Figure 3. High glucose induces activation of canonical Wnt signaling.

(A–F) HepG2 and SK-HEP-1 cells were cultured in NG, HG and HG + CytoB for 16 hr. Whole cell lysates were subjected to western blotting and levels of β–catenin, pJNK and JNK proteins were detected. (B) HepG2 cells were serum and glucose starved for 2 hr and then cultured in HG for indicated time intervals. Whole cell lysates were prepared and β-catenin protein level was detected by western blotting. (C) Cytosolic and nuclear extracts were prepared from HepG2 cells cultured in NG, HG and HG + CytoB for 16 hr and processed for immunodetection of β–catenin levels.
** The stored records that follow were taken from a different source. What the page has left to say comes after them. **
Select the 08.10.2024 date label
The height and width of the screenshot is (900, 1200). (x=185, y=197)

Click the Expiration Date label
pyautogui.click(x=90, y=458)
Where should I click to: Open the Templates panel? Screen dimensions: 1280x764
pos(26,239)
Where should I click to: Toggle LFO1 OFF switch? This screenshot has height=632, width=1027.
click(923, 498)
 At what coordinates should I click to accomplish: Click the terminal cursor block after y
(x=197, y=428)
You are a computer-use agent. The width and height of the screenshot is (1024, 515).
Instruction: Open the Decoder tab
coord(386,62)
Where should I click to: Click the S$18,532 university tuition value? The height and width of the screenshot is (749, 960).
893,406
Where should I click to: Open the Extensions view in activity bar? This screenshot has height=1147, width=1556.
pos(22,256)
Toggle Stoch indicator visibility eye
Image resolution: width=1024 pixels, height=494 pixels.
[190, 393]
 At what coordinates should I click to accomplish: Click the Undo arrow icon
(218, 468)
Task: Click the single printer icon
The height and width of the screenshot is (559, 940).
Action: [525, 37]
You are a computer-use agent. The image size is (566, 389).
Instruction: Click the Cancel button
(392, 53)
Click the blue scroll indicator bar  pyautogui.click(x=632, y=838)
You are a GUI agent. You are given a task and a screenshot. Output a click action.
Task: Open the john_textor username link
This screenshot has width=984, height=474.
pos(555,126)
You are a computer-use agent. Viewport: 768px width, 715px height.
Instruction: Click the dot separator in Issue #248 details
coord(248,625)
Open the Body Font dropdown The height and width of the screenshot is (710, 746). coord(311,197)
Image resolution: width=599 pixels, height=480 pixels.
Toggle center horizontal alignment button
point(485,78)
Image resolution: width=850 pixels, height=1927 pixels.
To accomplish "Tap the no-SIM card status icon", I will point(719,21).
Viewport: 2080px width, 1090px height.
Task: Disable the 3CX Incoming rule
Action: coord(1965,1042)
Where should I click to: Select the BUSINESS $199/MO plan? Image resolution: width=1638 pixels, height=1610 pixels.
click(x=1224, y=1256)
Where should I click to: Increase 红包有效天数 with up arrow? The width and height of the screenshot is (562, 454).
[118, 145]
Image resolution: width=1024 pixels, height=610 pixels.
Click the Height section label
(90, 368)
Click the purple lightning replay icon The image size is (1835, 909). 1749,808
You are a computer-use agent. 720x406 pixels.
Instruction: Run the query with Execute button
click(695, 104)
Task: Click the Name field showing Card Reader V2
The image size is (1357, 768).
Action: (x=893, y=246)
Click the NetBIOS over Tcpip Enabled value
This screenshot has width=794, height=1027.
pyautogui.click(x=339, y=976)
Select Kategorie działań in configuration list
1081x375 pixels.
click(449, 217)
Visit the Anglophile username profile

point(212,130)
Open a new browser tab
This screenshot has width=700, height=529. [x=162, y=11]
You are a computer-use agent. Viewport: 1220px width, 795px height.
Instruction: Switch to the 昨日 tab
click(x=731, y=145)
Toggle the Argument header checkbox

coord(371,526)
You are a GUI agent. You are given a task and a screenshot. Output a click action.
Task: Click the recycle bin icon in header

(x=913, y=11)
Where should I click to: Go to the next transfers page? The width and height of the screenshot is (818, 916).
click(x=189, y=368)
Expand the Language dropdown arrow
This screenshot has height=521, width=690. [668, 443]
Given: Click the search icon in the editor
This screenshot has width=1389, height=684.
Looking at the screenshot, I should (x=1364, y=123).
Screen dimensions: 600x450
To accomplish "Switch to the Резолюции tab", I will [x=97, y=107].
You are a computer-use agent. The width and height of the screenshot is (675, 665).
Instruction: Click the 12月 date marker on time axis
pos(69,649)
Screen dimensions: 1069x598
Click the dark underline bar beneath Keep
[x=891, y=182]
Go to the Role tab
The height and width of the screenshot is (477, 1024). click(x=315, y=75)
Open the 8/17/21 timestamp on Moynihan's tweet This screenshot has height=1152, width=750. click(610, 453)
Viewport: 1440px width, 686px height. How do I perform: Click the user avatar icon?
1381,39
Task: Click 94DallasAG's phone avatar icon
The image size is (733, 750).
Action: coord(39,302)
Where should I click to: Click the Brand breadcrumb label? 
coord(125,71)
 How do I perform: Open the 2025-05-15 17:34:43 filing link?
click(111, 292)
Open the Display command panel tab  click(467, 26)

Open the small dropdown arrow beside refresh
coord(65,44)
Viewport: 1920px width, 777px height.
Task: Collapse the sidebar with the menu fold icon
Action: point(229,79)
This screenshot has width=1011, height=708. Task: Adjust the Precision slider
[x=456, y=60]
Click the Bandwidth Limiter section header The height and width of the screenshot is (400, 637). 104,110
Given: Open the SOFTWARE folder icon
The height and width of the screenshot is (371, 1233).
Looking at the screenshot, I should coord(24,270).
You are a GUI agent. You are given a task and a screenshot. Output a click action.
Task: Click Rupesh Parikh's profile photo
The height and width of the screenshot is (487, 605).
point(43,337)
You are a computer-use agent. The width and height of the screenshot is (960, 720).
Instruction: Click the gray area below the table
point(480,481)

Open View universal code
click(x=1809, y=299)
Cropped blots are used in the main figure and full length blots are included in Supplementary Figure 8. (D) HepG2 cells were cultured in NG, HG and HG + CytoB for 16 hr and cells were processed for immunofluorosence based confocal imaging of β–catenin protein. Bars represent 10 μm. (E) β–catenin transcription activity was determined by TCF reporter assay in HepG2 cells cultured in NG, HG and HG + CytoB for 16 hr. The luciferase intensities were normalized with Renilla intensities and data is represented as ratio of TOP/FOP. Bar graph represents mean ± SE of three independent experiments (*P < 0.05, **P < 0.001, ***P < 0.0001).